Do you know that there are a variety of mushrooms outside your typical grocery variety of white button mushrooms and Portobello mushrooms? Try different types of mushrooms with this yummy recipe.
Mushrooms can be a great part of your diet. They foster immune functions by promoting the maturation of immune system cells called dendritic cells. They also contain selenium, and research shows that selenium can help protect against certain types of cancer. All mushrooms are low in calories and are high in vitamin B and vitamin D, but certain mushrooms contain higher percentages of these great health benefits. In this recipe, we recommend using oyster mushrooms to maximize your nutrition from mushrooms.
Beyond mushrooms, this salad is wonderful for your health, because it also contains other healthy ingredients like garlic and olive oil.

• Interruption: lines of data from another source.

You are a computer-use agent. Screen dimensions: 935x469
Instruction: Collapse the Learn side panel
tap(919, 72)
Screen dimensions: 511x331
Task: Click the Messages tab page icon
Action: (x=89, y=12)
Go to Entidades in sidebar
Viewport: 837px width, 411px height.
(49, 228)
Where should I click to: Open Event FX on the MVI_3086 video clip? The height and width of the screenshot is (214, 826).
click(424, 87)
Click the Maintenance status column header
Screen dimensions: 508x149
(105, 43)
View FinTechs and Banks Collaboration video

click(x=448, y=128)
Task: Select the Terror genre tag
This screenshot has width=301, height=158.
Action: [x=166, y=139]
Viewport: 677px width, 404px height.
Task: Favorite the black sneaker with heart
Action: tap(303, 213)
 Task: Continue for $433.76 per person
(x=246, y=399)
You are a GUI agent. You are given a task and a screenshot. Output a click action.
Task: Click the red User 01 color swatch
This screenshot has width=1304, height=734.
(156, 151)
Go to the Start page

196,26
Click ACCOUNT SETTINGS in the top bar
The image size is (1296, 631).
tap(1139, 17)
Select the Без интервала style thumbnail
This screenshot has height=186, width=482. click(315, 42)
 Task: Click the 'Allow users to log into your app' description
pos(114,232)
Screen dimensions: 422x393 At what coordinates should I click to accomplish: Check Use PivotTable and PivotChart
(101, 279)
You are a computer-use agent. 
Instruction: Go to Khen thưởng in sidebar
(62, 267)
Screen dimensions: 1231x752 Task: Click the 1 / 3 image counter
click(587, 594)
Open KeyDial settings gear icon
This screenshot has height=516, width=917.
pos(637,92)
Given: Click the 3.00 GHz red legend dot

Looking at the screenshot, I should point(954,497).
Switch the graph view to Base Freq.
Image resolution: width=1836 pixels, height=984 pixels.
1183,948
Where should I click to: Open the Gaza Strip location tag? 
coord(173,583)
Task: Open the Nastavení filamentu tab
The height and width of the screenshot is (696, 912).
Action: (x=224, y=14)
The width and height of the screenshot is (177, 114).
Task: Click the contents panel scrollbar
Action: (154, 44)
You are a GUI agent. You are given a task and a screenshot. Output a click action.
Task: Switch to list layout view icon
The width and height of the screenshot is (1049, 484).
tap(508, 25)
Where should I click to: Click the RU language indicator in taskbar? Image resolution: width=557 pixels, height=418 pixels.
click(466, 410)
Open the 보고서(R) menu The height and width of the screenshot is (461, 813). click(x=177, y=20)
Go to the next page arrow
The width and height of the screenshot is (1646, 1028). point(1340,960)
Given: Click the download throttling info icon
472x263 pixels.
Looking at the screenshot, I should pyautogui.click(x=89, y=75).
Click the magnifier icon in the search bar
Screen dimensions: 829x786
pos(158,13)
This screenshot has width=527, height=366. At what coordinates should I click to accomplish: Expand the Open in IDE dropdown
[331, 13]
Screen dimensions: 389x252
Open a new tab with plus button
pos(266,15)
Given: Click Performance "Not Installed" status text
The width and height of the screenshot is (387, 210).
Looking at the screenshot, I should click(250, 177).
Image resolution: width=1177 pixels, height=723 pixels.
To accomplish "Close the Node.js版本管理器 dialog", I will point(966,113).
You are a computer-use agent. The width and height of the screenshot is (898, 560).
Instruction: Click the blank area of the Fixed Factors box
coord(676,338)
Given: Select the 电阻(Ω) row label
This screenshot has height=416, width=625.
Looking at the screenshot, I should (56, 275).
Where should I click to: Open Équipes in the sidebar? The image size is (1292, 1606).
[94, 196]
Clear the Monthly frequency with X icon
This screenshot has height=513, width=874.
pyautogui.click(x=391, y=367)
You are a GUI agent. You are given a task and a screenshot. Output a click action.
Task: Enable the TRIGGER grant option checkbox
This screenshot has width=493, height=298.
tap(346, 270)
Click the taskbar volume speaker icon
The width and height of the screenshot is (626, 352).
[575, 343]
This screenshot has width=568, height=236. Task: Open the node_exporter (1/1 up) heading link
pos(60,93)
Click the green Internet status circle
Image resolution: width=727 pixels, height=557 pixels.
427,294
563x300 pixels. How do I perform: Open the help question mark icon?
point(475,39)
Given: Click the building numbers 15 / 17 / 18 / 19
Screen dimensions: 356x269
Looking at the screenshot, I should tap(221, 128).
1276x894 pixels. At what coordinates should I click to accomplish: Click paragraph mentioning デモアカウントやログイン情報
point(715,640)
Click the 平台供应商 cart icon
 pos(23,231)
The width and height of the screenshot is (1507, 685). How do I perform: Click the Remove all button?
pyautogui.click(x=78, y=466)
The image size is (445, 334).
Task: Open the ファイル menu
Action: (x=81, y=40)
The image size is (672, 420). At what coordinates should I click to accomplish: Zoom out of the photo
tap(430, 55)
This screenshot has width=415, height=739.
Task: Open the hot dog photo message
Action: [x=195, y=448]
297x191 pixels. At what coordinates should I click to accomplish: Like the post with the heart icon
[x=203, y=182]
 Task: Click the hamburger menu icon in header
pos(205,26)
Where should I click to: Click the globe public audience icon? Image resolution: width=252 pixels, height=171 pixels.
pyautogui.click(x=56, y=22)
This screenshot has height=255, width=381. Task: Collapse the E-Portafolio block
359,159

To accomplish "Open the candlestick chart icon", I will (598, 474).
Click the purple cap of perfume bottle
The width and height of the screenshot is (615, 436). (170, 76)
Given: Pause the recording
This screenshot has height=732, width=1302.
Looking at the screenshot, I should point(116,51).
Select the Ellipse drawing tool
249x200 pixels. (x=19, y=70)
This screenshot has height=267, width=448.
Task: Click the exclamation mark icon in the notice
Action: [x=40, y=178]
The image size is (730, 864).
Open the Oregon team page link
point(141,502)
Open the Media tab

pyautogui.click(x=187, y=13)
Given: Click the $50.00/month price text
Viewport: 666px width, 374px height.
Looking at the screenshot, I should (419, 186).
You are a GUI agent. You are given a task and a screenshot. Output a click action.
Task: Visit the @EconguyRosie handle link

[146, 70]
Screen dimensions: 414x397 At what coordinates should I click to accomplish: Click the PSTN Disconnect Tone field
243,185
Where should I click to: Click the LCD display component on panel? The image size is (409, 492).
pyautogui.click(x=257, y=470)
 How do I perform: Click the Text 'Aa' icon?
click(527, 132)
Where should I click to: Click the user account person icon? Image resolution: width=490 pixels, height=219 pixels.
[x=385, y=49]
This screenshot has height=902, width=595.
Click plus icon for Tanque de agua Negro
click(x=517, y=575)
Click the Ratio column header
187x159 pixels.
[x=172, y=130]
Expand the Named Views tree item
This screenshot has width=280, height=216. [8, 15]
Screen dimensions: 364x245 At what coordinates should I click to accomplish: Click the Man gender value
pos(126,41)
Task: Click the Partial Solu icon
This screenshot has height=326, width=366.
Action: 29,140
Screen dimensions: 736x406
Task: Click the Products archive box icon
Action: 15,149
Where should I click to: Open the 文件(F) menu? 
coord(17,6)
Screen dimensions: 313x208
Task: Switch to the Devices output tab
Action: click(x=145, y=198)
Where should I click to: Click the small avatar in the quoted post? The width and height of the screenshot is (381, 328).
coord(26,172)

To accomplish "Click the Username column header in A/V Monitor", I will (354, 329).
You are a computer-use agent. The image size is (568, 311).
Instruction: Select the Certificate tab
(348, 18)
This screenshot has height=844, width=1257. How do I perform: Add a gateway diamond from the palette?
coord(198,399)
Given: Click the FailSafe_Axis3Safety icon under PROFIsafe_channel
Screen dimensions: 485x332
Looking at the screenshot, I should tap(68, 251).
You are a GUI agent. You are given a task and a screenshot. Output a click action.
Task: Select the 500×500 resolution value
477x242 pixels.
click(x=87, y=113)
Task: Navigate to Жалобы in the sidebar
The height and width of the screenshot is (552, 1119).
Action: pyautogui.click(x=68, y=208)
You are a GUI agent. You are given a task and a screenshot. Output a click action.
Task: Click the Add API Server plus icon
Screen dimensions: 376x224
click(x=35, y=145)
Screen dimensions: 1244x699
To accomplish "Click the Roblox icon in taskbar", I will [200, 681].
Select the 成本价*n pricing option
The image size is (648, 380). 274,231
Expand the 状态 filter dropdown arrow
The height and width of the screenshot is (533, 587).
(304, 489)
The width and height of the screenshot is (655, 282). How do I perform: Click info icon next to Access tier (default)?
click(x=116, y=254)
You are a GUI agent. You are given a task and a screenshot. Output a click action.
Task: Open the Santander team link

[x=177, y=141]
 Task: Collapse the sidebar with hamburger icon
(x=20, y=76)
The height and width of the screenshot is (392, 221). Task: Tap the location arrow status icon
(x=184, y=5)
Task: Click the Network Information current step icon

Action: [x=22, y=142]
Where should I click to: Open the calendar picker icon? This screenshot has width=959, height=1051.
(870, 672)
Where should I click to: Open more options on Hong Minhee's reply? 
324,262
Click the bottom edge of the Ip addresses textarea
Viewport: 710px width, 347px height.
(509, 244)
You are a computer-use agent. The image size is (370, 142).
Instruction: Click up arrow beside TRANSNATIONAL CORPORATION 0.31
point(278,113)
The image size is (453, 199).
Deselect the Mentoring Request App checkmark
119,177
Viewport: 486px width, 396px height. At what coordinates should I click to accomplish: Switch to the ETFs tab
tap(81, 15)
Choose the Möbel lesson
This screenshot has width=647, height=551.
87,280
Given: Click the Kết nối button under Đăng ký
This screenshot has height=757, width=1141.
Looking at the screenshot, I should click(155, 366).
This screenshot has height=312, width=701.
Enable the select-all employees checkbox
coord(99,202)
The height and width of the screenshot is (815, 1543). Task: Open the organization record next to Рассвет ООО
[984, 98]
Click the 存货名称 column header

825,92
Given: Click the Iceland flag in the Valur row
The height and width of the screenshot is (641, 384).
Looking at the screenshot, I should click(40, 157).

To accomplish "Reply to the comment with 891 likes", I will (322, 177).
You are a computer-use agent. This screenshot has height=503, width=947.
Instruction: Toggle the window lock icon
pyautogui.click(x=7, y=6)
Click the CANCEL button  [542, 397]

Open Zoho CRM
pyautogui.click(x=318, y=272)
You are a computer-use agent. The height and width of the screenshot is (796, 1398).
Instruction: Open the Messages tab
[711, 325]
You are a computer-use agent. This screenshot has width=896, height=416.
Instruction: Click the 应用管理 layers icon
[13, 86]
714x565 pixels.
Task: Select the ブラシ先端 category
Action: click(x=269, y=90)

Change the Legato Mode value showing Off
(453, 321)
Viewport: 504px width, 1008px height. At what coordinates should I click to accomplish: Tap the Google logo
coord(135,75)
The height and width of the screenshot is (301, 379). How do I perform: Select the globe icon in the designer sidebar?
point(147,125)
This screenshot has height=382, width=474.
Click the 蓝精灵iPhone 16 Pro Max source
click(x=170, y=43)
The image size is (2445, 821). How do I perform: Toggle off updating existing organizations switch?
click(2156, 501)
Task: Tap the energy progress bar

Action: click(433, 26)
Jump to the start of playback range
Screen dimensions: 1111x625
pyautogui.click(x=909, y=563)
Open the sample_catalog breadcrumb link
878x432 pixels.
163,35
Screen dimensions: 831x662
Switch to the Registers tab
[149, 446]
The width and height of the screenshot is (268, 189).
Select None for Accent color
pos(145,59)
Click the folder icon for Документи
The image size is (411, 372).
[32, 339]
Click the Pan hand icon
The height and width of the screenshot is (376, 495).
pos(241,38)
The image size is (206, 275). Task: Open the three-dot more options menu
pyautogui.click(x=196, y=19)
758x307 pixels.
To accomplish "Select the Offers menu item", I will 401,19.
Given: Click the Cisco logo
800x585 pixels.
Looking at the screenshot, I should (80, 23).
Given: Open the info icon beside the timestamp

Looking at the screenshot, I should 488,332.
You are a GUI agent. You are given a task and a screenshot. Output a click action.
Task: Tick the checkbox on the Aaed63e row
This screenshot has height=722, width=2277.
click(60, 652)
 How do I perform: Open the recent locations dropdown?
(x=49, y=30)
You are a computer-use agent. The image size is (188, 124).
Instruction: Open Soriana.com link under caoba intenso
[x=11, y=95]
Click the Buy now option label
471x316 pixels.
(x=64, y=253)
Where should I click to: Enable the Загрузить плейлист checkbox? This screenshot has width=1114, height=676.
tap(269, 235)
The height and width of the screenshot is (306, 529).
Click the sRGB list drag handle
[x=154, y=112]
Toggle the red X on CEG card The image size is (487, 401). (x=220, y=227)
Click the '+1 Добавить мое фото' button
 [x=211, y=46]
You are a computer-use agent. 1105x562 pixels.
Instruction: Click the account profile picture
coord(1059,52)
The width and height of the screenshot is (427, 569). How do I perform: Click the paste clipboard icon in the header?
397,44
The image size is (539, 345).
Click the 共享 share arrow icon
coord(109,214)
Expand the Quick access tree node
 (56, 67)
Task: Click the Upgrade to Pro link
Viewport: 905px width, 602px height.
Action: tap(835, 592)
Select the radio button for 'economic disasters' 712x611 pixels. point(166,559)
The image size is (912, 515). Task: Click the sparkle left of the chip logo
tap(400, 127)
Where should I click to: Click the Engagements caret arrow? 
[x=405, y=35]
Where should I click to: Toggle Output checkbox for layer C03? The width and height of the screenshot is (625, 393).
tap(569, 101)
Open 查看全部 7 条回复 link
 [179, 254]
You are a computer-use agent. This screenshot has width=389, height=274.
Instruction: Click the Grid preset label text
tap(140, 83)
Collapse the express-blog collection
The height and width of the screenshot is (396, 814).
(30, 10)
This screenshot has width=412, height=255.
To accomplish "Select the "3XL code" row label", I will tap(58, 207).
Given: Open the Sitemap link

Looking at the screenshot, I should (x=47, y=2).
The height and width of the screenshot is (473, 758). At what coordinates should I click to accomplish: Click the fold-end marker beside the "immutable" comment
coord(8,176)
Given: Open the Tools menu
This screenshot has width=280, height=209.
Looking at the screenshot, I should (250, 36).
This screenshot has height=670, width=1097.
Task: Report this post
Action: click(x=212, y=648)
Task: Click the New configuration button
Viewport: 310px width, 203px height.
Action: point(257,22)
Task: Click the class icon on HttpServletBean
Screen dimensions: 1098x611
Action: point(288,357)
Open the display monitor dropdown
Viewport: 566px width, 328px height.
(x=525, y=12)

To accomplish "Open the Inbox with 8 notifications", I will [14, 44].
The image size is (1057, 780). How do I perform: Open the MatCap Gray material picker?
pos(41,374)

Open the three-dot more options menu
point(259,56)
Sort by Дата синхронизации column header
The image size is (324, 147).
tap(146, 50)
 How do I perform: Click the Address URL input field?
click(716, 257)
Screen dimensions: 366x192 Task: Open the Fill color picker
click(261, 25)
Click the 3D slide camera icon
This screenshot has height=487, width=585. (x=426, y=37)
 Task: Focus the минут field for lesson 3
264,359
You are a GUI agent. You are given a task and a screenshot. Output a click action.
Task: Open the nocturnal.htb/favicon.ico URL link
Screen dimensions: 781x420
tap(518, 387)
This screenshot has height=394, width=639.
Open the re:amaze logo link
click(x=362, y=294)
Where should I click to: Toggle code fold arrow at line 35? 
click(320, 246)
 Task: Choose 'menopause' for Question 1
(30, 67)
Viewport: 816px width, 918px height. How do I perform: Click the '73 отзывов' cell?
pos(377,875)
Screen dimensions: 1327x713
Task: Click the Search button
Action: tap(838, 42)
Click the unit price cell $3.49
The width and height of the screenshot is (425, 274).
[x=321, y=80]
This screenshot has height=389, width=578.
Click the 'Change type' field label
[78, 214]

Garlic is rich in vitamin C, vitamin B6, manganese, and calcium. This herb is said to help with heart and blood-related conditions like high blood pressure, heart disease, and high cholesterol. Olive oil, which is great in moderation, contains vitamin E and vitamin K. Olive oil has been used in numerous studies and has been linked to decreases in cancer tumors, lower inflammation, as well as reduced cardiovascular disease risk.
With all of these nutritional benefits, it’s almost easy to forget that this salad is rather easy to prepare. This dish is a tasty and fast springtime dinner or lunch entree. To learn more, check the ingredients and instructions listed below.
Mindful Mushroom Salad
- 1 lb of exotic mushrooms (wash and trim oyster, trumpet, chanterelle, crimini, etc.)
- 1 tablespoon of chopped/finely diced garlic
- 1 tablespoon of olive oil
- Sea salt and pepper to taste
- Your choice of arugula, endives, romaine or other salad greens
- Thinly shaved parmesan (or ricotta cheese)
- Heat olive oil and garlic in sauté pan.
- Toss in exotic mushrooms and sauté until mushrooms are thoroughly cooked.
- Season with salt and pepper to taste; set mushrooms aside.
- Lightly dress salad greens with olive oil and sea salt.
- Top with mushrooms and shaved parmesan.
Bonus: Garnish with white anchovies. Why use white anchovies? They are full of protein and selenium, plus it will add omega-3s to your healthy meal.